• Written problem 1: Copy the lines of the record below that gives a screen-click instruction, without changing anything, and leave the picture out.

* Start Excerpted text *

Genting Singapore opened four hotels at Resorts World Sentosa (RWS) yesterday.
Genting Group chairman Tan Sri Lim Kok Thay said his company was still working with the Singapore authorities on finalising the
casino licence and gave no date for the start of gambling operations.
- A government agency said Genting Singapore may get the casino licence by end-Feb or in March, according to Bloomberg. The Casino Regulatory Authority received RWS's complete licence application in Dec-09, Vivian Heng, the authority's spokeswoman, said.
- "Based on the experience of other jurisdictions, typically such probity investigations may take about three months or more if all the documentation is complete and in order," Heng said.
- Meanwhile, Lim said a decision by Universal Studios to build its biggest theme park in Asia in South Korea was unlikely to negatively affect its attraction in Singapore. (AFP, Bloomberg)
This news appears to be a slight negative as the suggested timeline for the opening of the casinos is later than our pre-Chinese New Year expectations. But we note that RWS first submitted its casino licence application in Oct-09 and followed up with another submission in Dec-09. This means that the pre-CNY timeline is still a possibility. We continue to believe that it is in the interest of both RWS and the Singapore government for a debut that will capture the CNY festivities.
The total industry volume (TIV) of new motor vehicles for 2009 eased marginally by 2% to 536,905 units, compared with the 548,115 units registered in 2008, said the Malaysian Automotive Association (MAA). Its president Datuk Aishah Ahmad said the auto industry was badly hit by the economic downturn in the first half of 2009 but the situation begun to improve, particularly during the last quarter of the year.
- She noted that the better performance in 2009 was also supported by the introduction of stimulus packages and liberalisation of the services sector, as well as the capital market, to attract more investment into the country. (Bernama)
The vehicle sales in 2009 of 536,905 units came in slightly above our projection of 531,672 units.

* End Excerpted text *

• Written problem 2: List every person named in the market news summary above.

* Start Records for this task *

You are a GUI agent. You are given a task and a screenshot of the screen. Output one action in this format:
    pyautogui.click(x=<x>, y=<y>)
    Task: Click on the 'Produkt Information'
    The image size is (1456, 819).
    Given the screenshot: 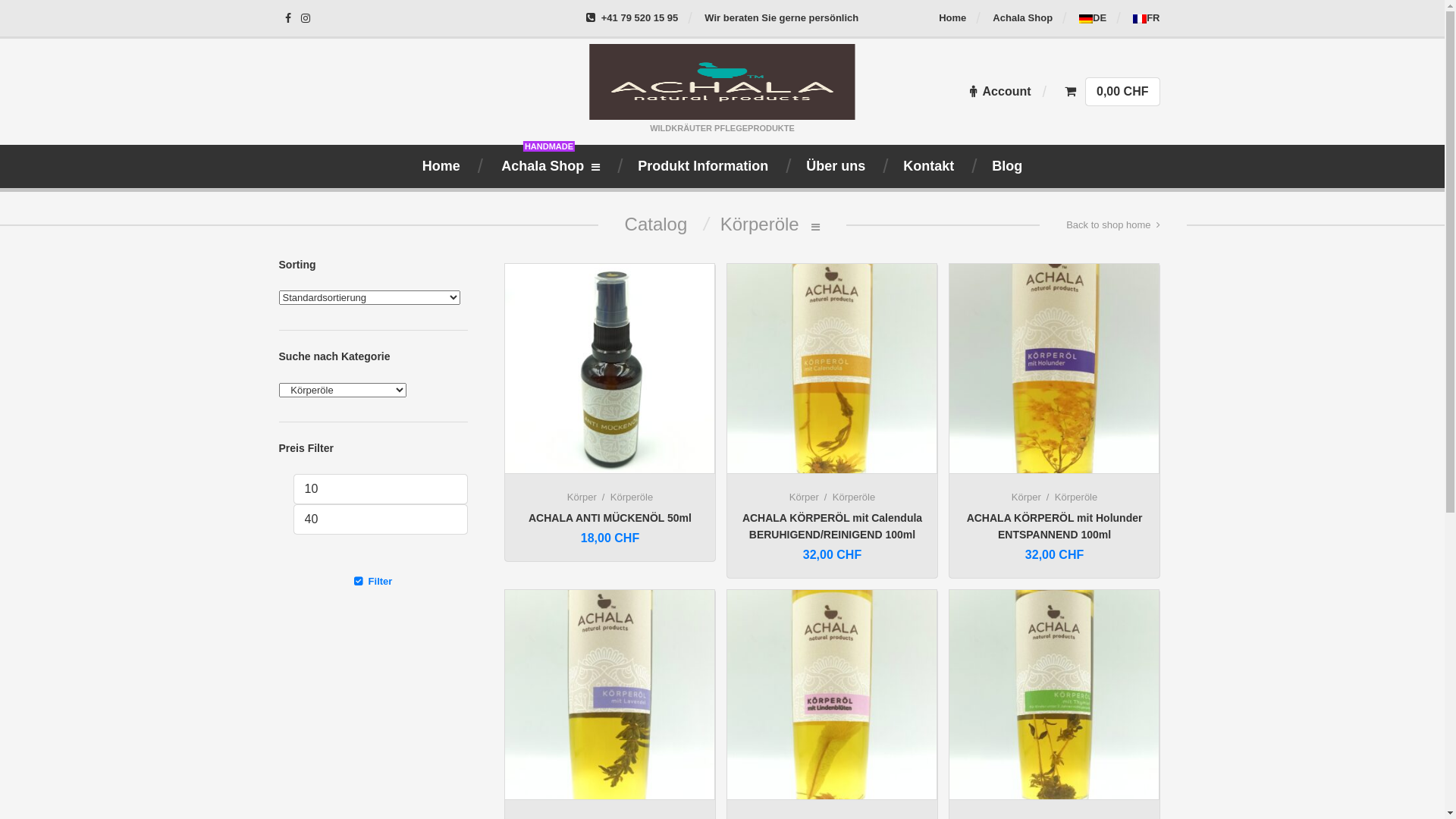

* End Records for this task *

• Exercise output 1:
You are a GUI agent. You are given a task and a screenshot of the screen. Output one action in this format:
    pyautogui.click(x=<x>, y=<y>)
    Task: Click on the 'Produkt Information'
    The image size is (1456, 819).
    Given the screenshot: 

• Exercise output 2: Tan Sri Lim Kok Thay, Vivian Heng, Datuk Aishah Ahmad